After months of resistance, federal departments are suddenly flooding the Parliamentary Budget Office with promises to tell all when it comes to internal spending cuts.
As a result, the Conservative government appears to have avoided a potentially embarrassing legal battle. Parliamentary Budget Officer Kevin Page had threatened to take departments to Federal Court if they didn’t comply with his long-standing request to outline exactly how the cuts announced in the March budget will be achieved.
Mr.
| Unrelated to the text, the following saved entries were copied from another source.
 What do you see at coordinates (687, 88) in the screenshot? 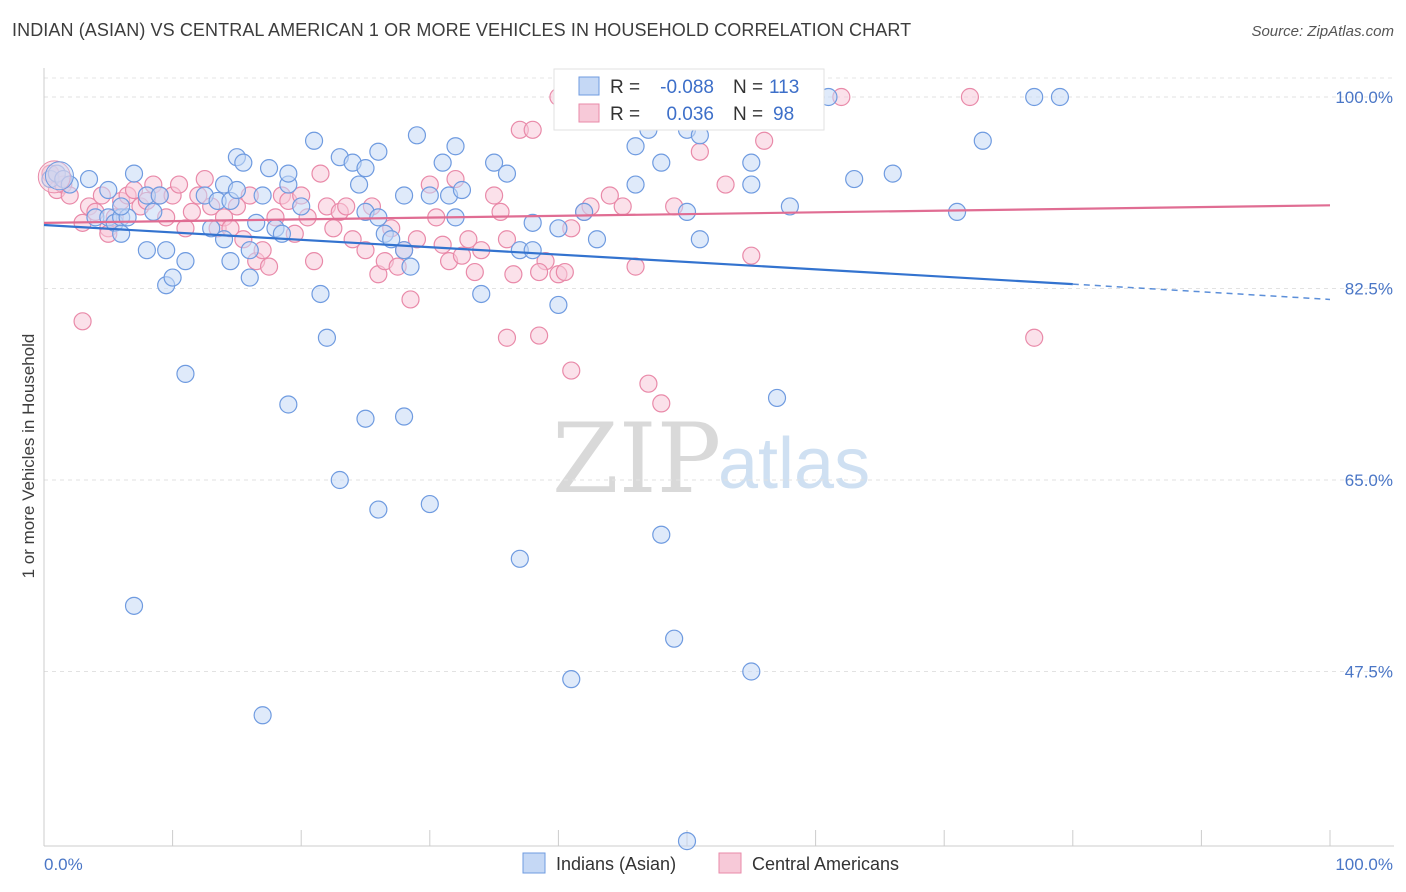
I see `stats-r-value-indian: -0.088` at bounding box center [687, 88].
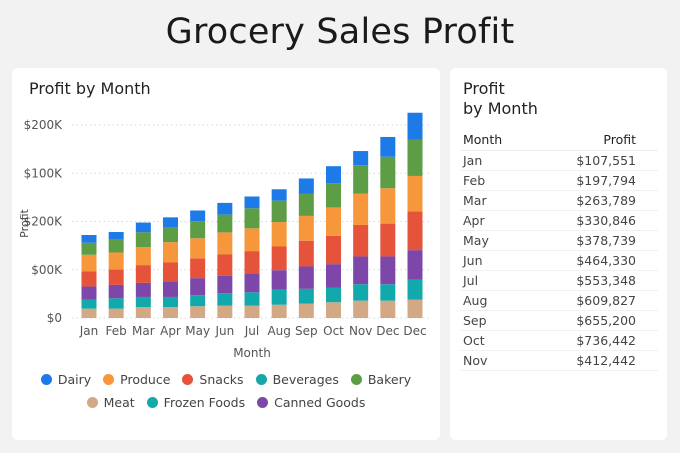  I want to click on legend-item: Bakery, so click(380, 380).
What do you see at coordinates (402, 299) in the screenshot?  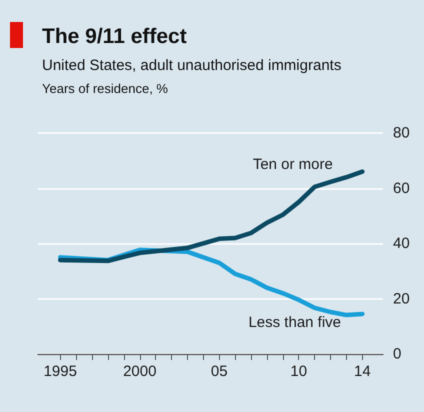 I see `y-tick-label: 20` at bounding box center [402, 299].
Page’s Oct. 10 deadline to 56 departments came and went, but by Thursday about a third of them had promised to comply by Friday, Oct. 19, and PBO officials say indications are that all departments will provide reports outlining their spending cuts by that date.
“Time will tell if there is any victory for Parliament and Canadians on the supply of budget-related information. There is some early positive movement,” Mr. Page said in an e-mail Thursday.
Until this week, the government – via Clerk of the Privy Council Wayne Wouters – had argued departments are already doing enough in terms of providing transparent reports to Parliament through various means, including quarterly financial statements.
The rhetoric heated up last week, when Treasury Board President Tony Clement accused Mr. Page of going beyond his mandate by requesting information on spending cuts.
On Thursday, Mr. Clement’s spokewoman expressed a similar sentiment.
“The government has always provided the PBO with data that falls within his mandate, and will continue to do so,” said Andrea Mandel-Campbell in a statement. “Rather than spending resources tracking money that won’t be spent, the PBO should be focused on his mandate: providing analysis to Parliamentarians concerning money that will be spent.”
NDP finance critic Peggy Nash held a news conference Thursday to comment on the issue, saying the government should never have allowed it to reach this point. “It is a very sad day for this country that the PBO has had to take this unprecedented step of threatening legal action to get this information.”
Mr. Clement has maintained that details on cuts would ultimately be made public through the normal channels – known as the estimates – which report throughout the year on a regular cycle.
However, because the government took the position that the 2012 budget came too late in the year for its decisions to be reflected in these reporting documents, this year’s cycle of reports do not necessarily reflect budget cuts.
Under this reporting cycle, it would not be until the spring of 2013 that Parliament would receive a full forward-looking description from departments on the impact of spending cuts from the March budget.